## Directions for this task:
Transcribe all the data below exactly, leaving its pictures out.

• • • • •

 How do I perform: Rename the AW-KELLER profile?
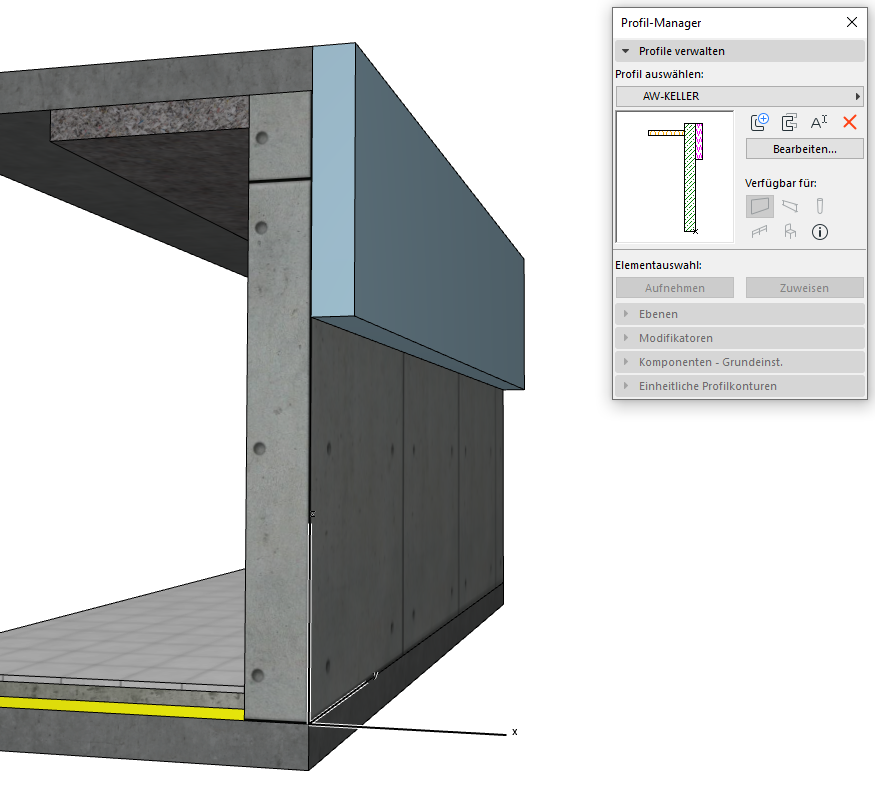819,122
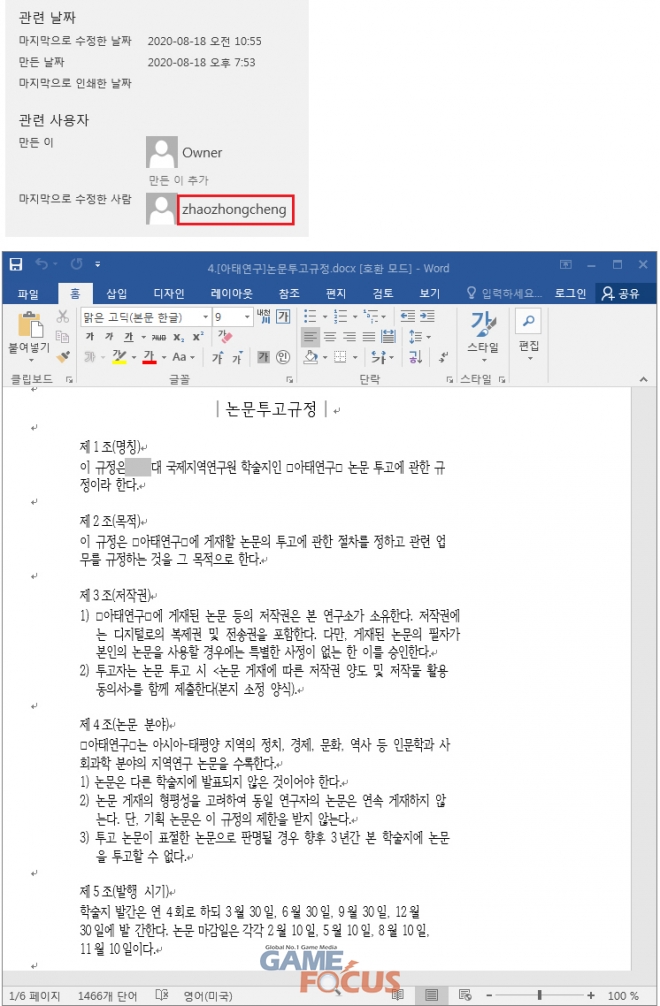
Task: Click the 공유 share button
Action: coord(620,294)
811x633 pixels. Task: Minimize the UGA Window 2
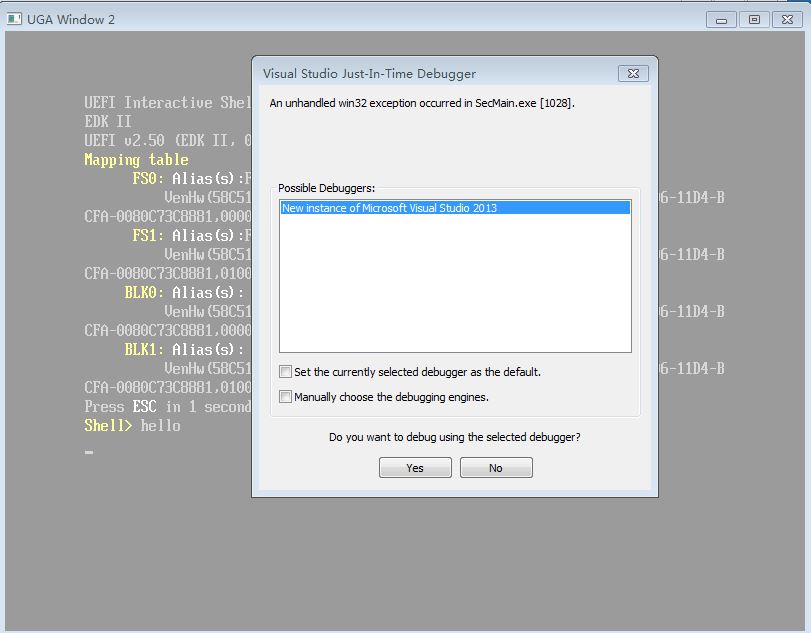[x=721, y=20]
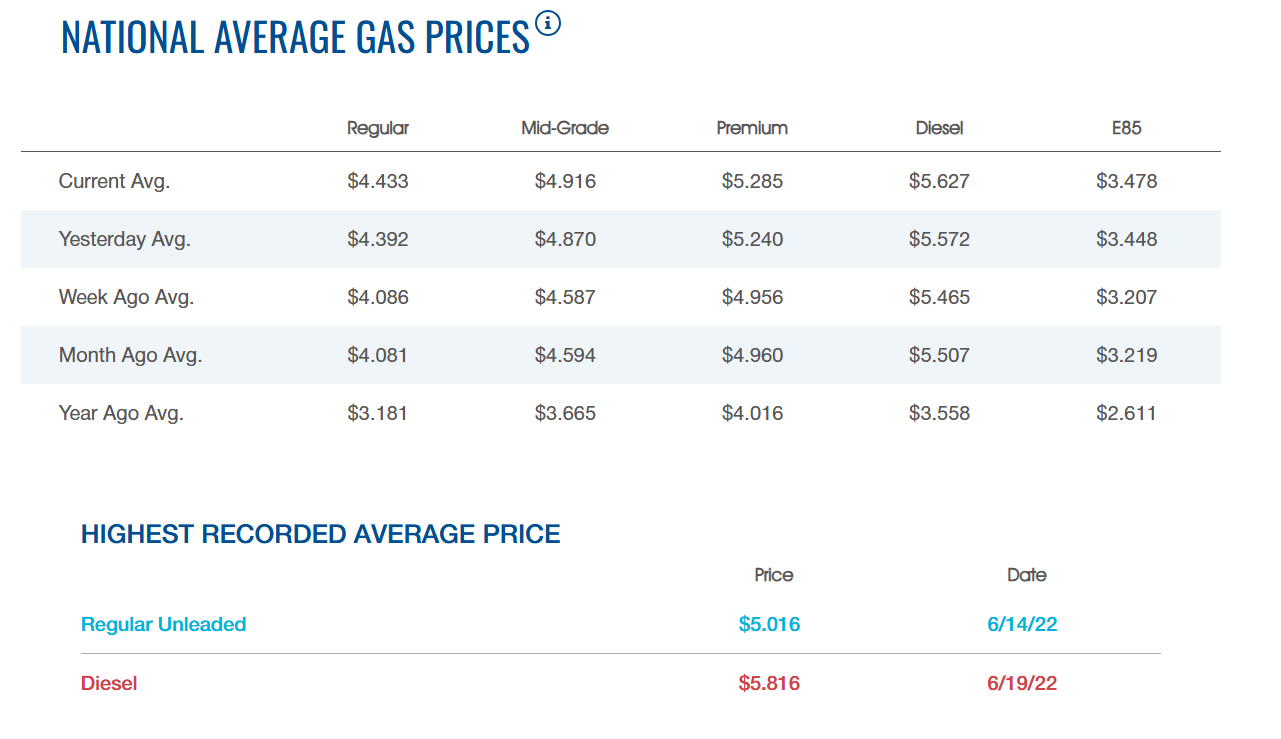Click the E85 column header
The image size is (1281, 739).
(1126, 128)
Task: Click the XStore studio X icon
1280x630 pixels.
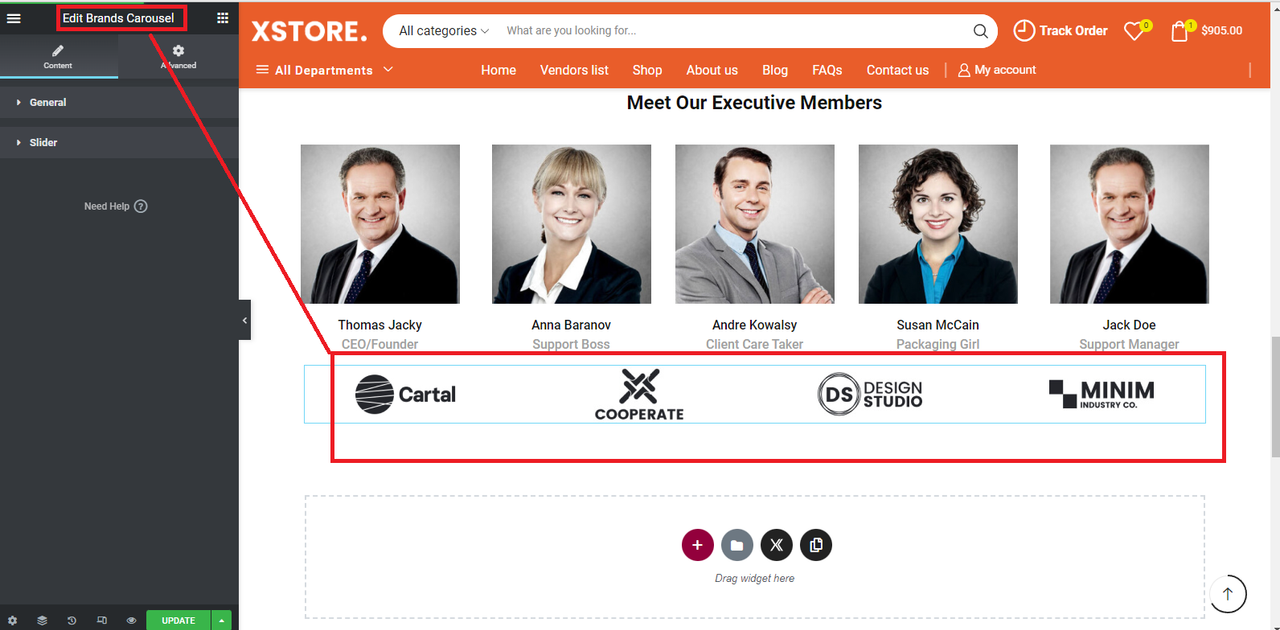Action: pos(776,545)
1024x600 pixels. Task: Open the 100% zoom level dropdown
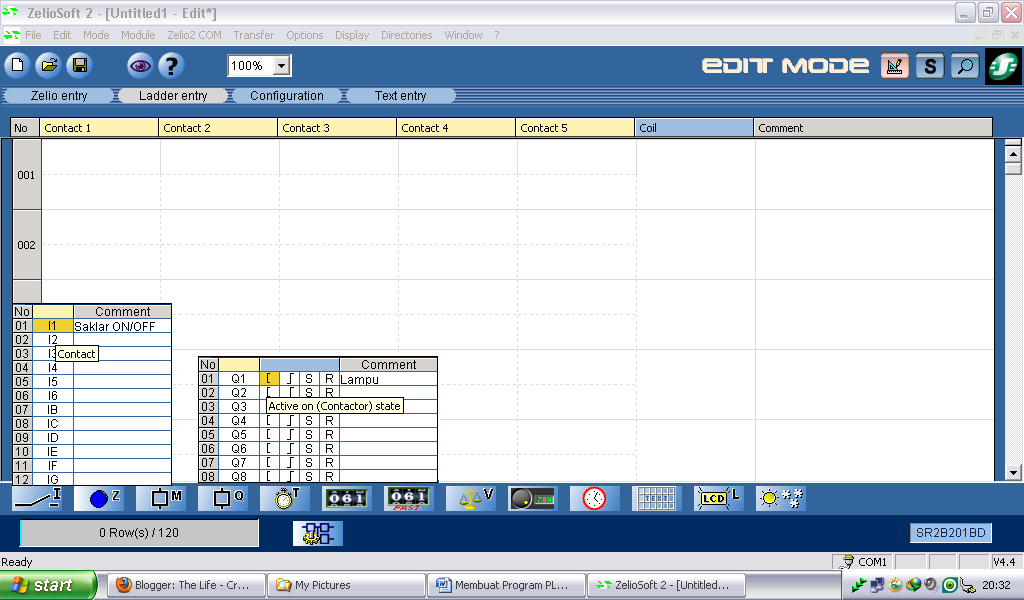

• • • • •

## Solution:
 How do I perform: Rename the AW-KELLER profile?
819,122
Task: Click the 공유 share button
Action: coord(620,294)
811x633 pixels. Task: Minimize the UGA Window 2
[x=721, y=20]
Click the E85 column header
The image size is (1281, 739).
(1126, 128)
Task: Click the XStore studio X icon
1280x630 pixels.
Action: pos(776,545)
1024x600 pixels. Task: Open the 100% zoom level dropdown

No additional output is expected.